We all need a splash of bad taste sometimes
Personal-style paprika, art prints & ceramics for the cribbo, and more
Welcome to Concorde, the Blackbird Spyplane “women’s vertical,” except it’s for everyone who is cool. Every edition is archived here.
Check out all the gems in our comprehensive new Home Goods Index.
The B.L.I.S.S. List, a helpful rundown of Beautiful Life-Improving Spyplane Staples from incense to underwear, is here. I just added a US-made balm that nourished my chapped lips.
Mach 3+ city intel for traveling the entire planet is here.
Erin here! In today’s ‘Corde we’ve got:
Sick art prints from an Italian painter slinging these still-life oils in L.A.
Under-the-radar lines making shaggy microfleeces with versatile post-GORP vibes
A Spyplane-beloved ceramicist’s Seconds Sale goes live TODAY
But first —
“Good taste” can bum me out. Don’t get it twisted: I have a Mach 7+ eye, as every installment of Concorde demonstrates. But too often, people use the term “good taste” to elevate an overly narrow, unimaginative, risk-averse sense of style. And that kind of antiseptic good taste has a lifelong track record of putting me to sleep!
I’ve always been drawn to people who follow a sense of risky wit wherever it leads them: bold over-accessorizers, cacophonous Pattern DJs, etc. But I’ll admit that in recent years — especially with the rise of the Good Taste Fetish a.k.a. hollow marketing cliché known as quiet luxury, and what can seem like its self-congratulatory cult of devotees — I’ve gotten tripped up about how I “should” be dressing. There’s a voice in my head that only grows louder as I get older, telling me to dress my age by toning things down. Telling me to telegraph to other people that I’ve “figured it out” by giving myself over completely to a state of solid blacks… reserved grays… a creamy beige swaddling oblivion. And let’s be clear, I’d be lying if I told you some of those creamy beige swaddling pieces don’t look nice!

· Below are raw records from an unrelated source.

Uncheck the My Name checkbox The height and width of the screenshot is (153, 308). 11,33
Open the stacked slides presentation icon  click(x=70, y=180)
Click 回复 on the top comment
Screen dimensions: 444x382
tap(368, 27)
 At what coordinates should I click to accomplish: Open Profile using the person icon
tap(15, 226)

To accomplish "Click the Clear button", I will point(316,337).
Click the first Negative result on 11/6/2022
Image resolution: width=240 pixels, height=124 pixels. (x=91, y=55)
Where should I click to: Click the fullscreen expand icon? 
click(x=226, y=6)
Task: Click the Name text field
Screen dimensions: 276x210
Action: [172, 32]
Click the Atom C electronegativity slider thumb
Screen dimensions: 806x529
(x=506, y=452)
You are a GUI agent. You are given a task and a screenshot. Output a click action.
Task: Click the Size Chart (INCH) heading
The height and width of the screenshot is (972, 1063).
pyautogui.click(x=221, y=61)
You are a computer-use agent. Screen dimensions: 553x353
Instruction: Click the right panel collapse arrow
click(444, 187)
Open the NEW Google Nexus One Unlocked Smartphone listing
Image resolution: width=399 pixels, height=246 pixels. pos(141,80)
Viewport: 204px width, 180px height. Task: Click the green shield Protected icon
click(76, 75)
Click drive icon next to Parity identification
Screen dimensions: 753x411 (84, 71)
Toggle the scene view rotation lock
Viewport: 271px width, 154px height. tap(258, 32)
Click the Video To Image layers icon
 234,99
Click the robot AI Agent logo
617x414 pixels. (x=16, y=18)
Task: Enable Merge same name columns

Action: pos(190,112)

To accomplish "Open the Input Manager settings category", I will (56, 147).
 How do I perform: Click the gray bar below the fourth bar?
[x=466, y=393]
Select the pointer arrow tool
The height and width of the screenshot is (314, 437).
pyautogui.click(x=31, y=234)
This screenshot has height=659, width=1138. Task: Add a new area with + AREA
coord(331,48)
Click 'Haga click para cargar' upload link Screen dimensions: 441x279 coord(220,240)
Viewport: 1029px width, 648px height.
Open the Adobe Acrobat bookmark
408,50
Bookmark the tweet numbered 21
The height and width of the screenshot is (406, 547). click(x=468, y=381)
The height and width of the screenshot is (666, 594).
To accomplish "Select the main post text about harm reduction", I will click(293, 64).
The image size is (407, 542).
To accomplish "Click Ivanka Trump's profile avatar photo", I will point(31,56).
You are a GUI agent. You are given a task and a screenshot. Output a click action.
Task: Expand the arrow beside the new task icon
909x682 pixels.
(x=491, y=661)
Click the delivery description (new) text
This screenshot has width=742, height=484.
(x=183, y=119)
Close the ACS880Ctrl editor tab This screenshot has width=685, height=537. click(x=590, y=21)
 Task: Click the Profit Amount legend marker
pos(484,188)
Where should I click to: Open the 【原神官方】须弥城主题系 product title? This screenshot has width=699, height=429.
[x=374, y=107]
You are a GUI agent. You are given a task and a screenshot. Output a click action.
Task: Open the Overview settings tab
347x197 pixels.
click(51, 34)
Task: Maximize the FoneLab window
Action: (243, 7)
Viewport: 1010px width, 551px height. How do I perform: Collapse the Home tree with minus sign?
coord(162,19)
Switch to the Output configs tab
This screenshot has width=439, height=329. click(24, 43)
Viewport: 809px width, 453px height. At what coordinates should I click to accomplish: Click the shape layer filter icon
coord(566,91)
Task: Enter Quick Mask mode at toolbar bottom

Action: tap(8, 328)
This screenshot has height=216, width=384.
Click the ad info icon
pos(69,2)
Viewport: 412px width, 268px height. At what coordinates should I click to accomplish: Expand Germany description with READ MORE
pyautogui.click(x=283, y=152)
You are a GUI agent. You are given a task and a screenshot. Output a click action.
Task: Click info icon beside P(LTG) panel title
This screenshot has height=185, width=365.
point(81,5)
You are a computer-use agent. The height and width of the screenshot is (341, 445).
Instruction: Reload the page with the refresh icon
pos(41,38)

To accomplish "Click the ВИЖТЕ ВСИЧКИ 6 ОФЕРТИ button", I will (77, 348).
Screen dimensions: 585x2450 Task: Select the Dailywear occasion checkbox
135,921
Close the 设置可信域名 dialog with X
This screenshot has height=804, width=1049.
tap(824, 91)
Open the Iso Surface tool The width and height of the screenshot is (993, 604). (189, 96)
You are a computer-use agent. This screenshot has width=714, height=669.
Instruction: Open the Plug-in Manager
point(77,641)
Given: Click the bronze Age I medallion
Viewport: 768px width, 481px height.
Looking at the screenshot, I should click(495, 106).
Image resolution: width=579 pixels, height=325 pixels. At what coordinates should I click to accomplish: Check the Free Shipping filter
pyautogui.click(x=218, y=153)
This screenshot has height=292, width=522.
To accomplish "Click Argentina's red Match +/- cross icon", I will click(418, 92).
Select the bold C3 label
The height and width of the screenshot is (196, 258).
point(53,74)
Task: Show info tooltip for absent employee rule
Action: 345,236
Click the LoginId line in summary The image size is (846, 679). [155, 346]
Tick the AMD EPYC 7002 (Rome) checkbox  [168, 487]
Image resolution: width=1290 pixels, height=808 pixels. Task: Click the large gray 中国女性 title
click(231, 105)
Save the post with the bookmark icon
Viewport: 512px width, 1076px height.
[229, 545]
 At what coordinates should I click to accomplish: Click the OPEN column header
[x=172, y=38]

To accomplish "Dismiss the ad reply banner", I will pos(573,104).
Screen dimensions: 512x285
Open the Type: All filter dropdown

But when I feel that voice winning out — threatening to drain all the color from my wardrobe — I reach for my smelling salts: a decade-old copy of D.V., the autobiography of legendary fashion editor Diana Vreeland. Nothing restores my vigor quite like it, and flipping through its pages the other day, I landed on this corpse reviver of a paragraph:
Of course, one is born with good taste. It’s very hard to acquire. You can acquire the patina of taste. But what [legendary interior decorator] Elsie Mendl had was something else that’s particularly American — an appreciation of vulgarity. Vulgarity is a very important ingredient in life. I’m a great believer in vulgarity — if it’s got vitality. A little bad taste is like a nice splash of paprika. We all need a splash of bad taste — it’s hearty, it’s healthy, it’s physical. I think we could use more of it. No taste is what I’m against.
Well, that was just the ~sPiCe~ I needed! A reminder to cut against the restrained, “tasteful” grain. To explore and even embrace the queasiness that can hit us upon encountering a garment coursing with what Vreeland would call Vital Vulgarity. To go treasure-hunting in the “Ugly Genius Matrix” for Bad Taste Bangers.